=== Excerpted records ===

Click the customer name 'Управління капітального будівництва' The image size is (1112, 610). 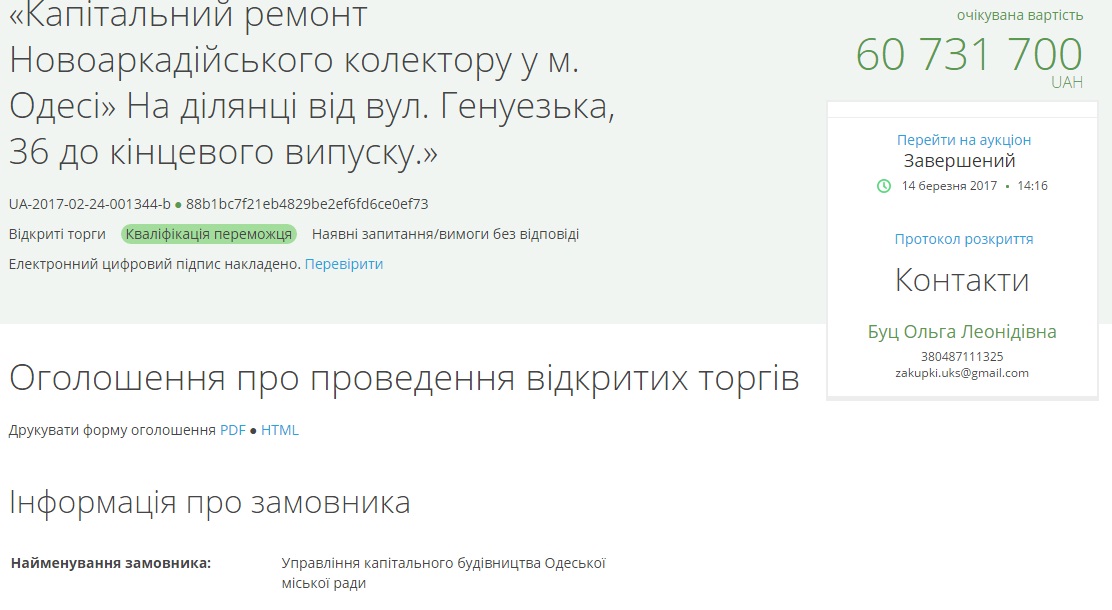[x=443, y=563]
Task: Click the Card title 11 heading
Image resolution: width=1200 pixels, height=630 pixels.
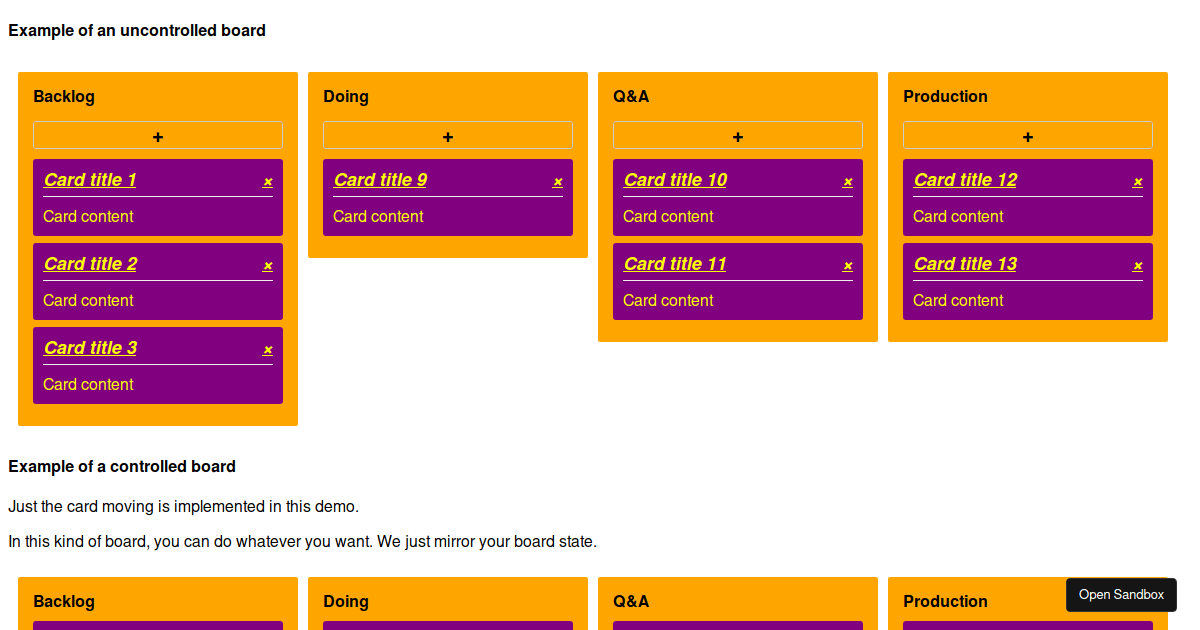Action: (674, 264)
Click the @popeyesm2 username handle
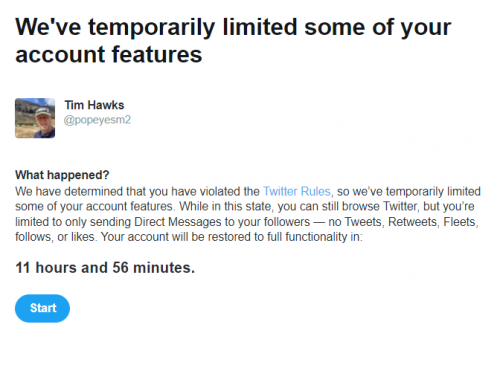 pyautogui.click(x=97, y=120)
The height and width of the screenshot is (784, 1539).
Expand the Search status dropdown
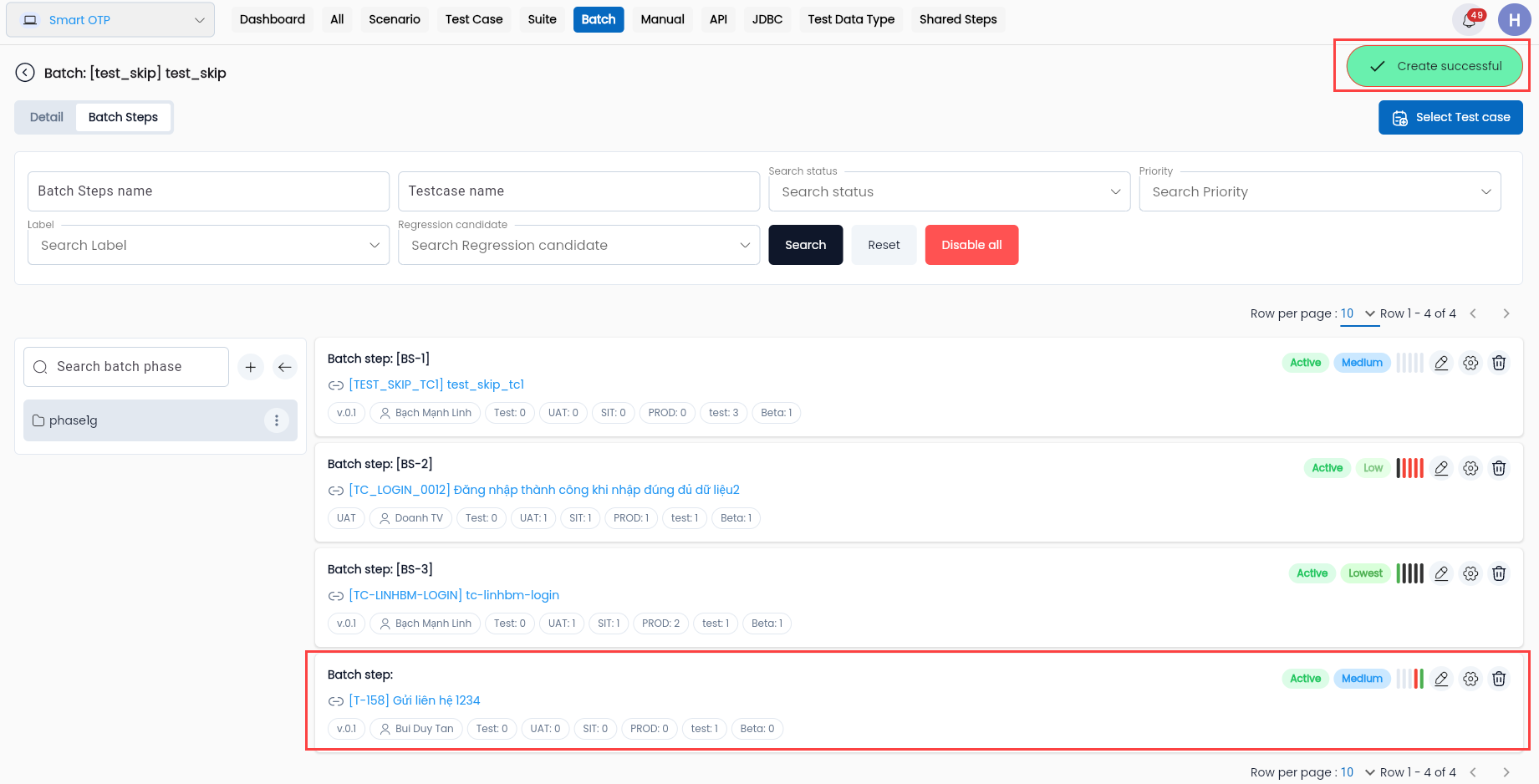pos(950,191)
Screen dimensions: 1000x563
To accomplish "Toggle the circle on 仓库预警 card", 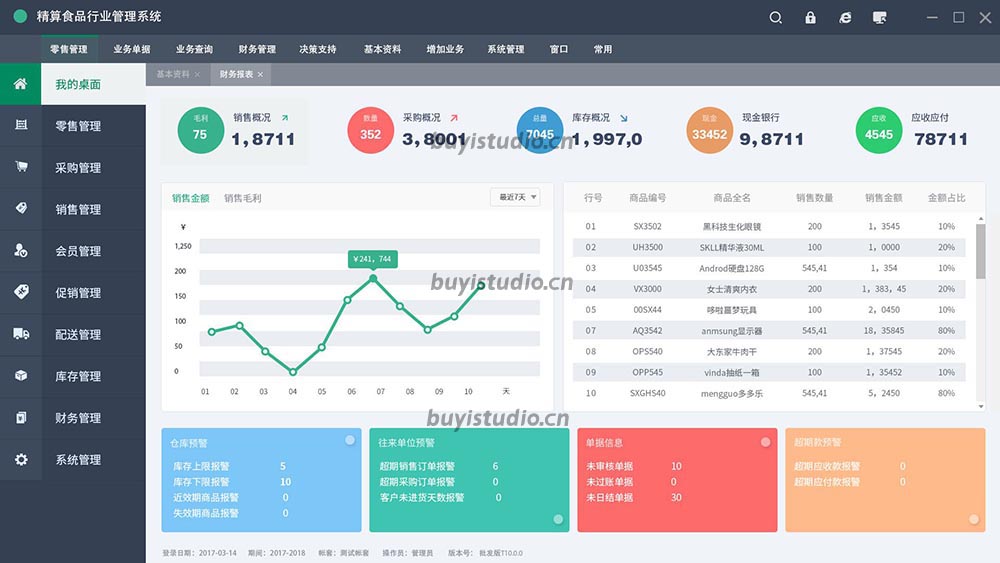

===

Activity — Omit the pictures and retype exactly the lines from the one containing "The height and" through the end of the entries above.

Answer box —
The height and width of the screenshot is (784, 1539).
Expand the Search status dropdown
pos(950,191)
Screen dimensions: 1000x563
To accomplish "Toggle the circle on 仓库预警 card", 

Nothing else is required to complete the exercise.